Tuesday, October 25, 2011

I feel my life really suck. I have to face problems at home and in school and even during my school holidays. I hate it, I'm so pissed off. Everyone is torturing me to death. Including friends, i feel they don't treat me as one. One incident just happened today, I was feeling so suck, i don't know if they did that to me on purpose, trying to make my life suck and make me feel moody all day long. This is not friends that i meant. She just pulled her away from me, they did that to me, in front of me, i can't believe it. I never heard that FRIENDS do such thing. i really suck because of this. She wants people to listen to her unhappiness, then who will want to listen to mine? Huh? Does she consider other people feelings?
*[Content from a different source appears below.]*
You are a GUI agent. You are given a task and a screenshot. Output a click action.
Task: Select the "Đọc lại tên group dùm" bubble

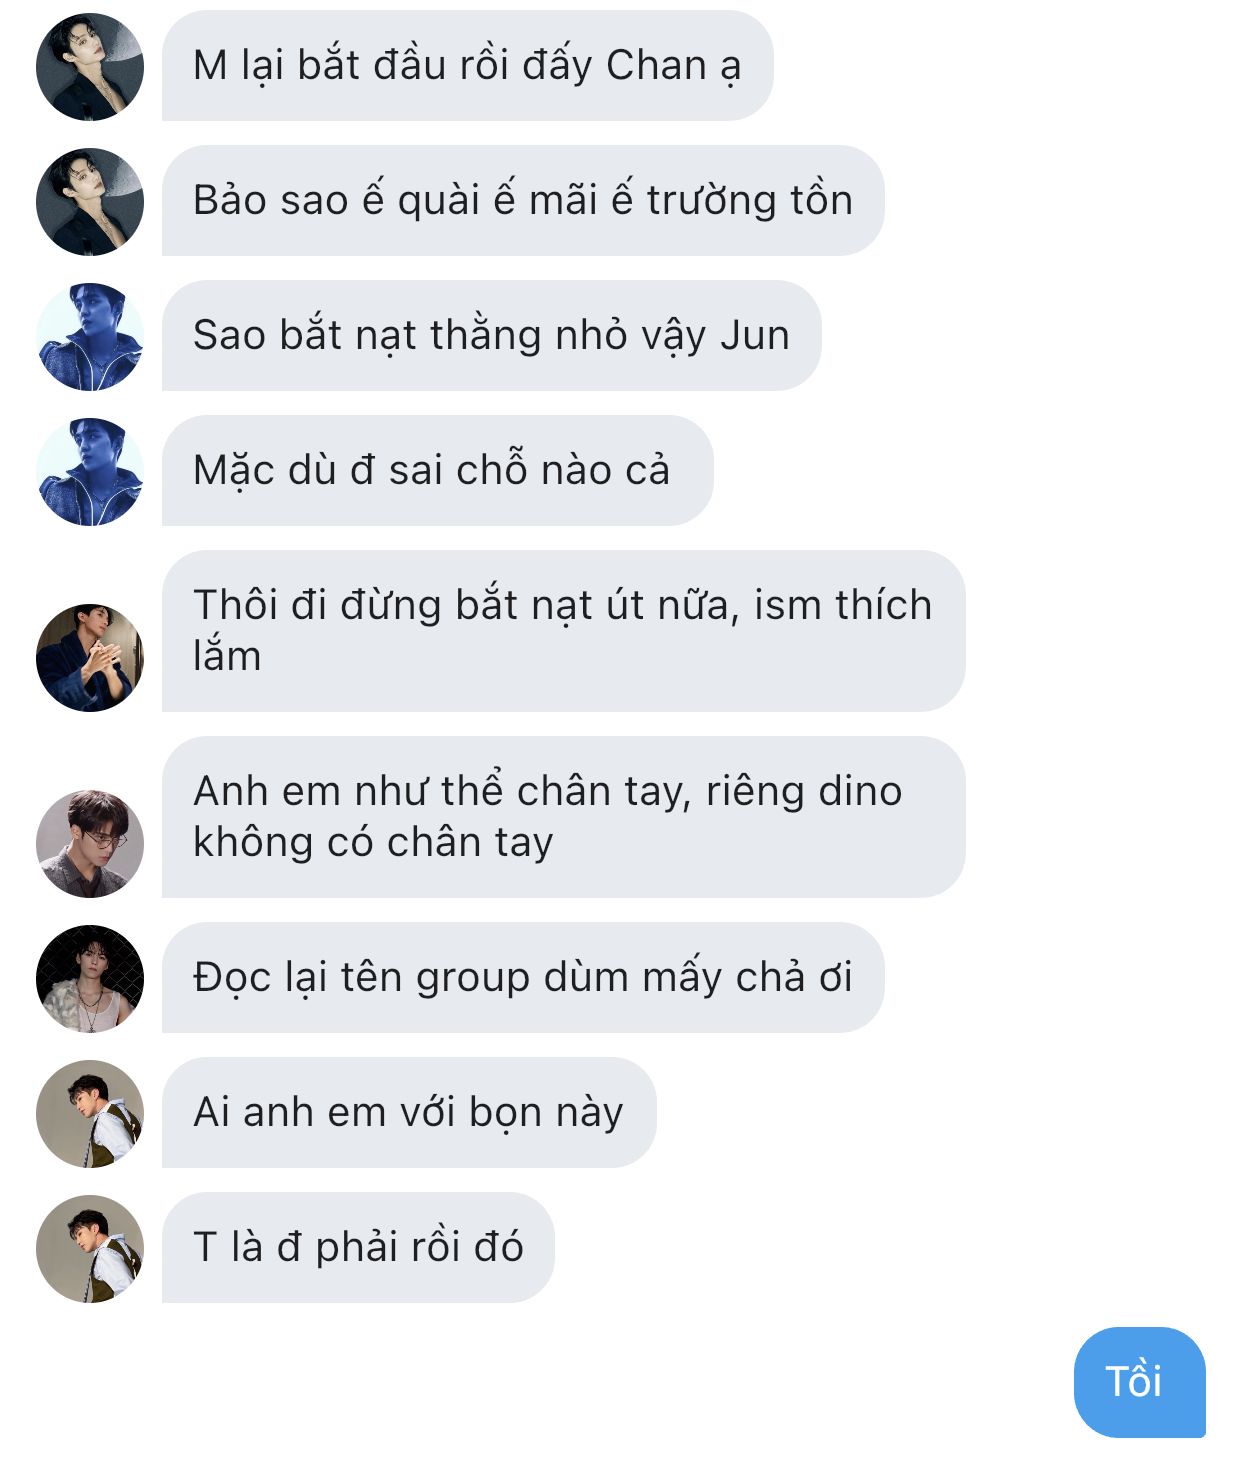523,978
Even if she has sth secretive to tell her, she can have tell her when no one is around. She makes me feel ..... really mad about her. Does she know that she has hurt someone? I don't wish to continue this friendship. This is not sth related to forgiveness. What are friends for? My life really suck like hell. Although some of them knew abt this, they don't intend to tell me and i don't wish to ask them when they are not willing to tell me at all. They are not my friends. I should have find someone who can lend their ears to me. I used to treat them as my sisters but now i don't. What are friends for? Can anyone tell me? Til now, i have only one best friend in my whole life and i will never change because she is the one who spend happy and sad times with me throughout my primary school life. Although we are only really that close but i have long regarded her as my beloved sister.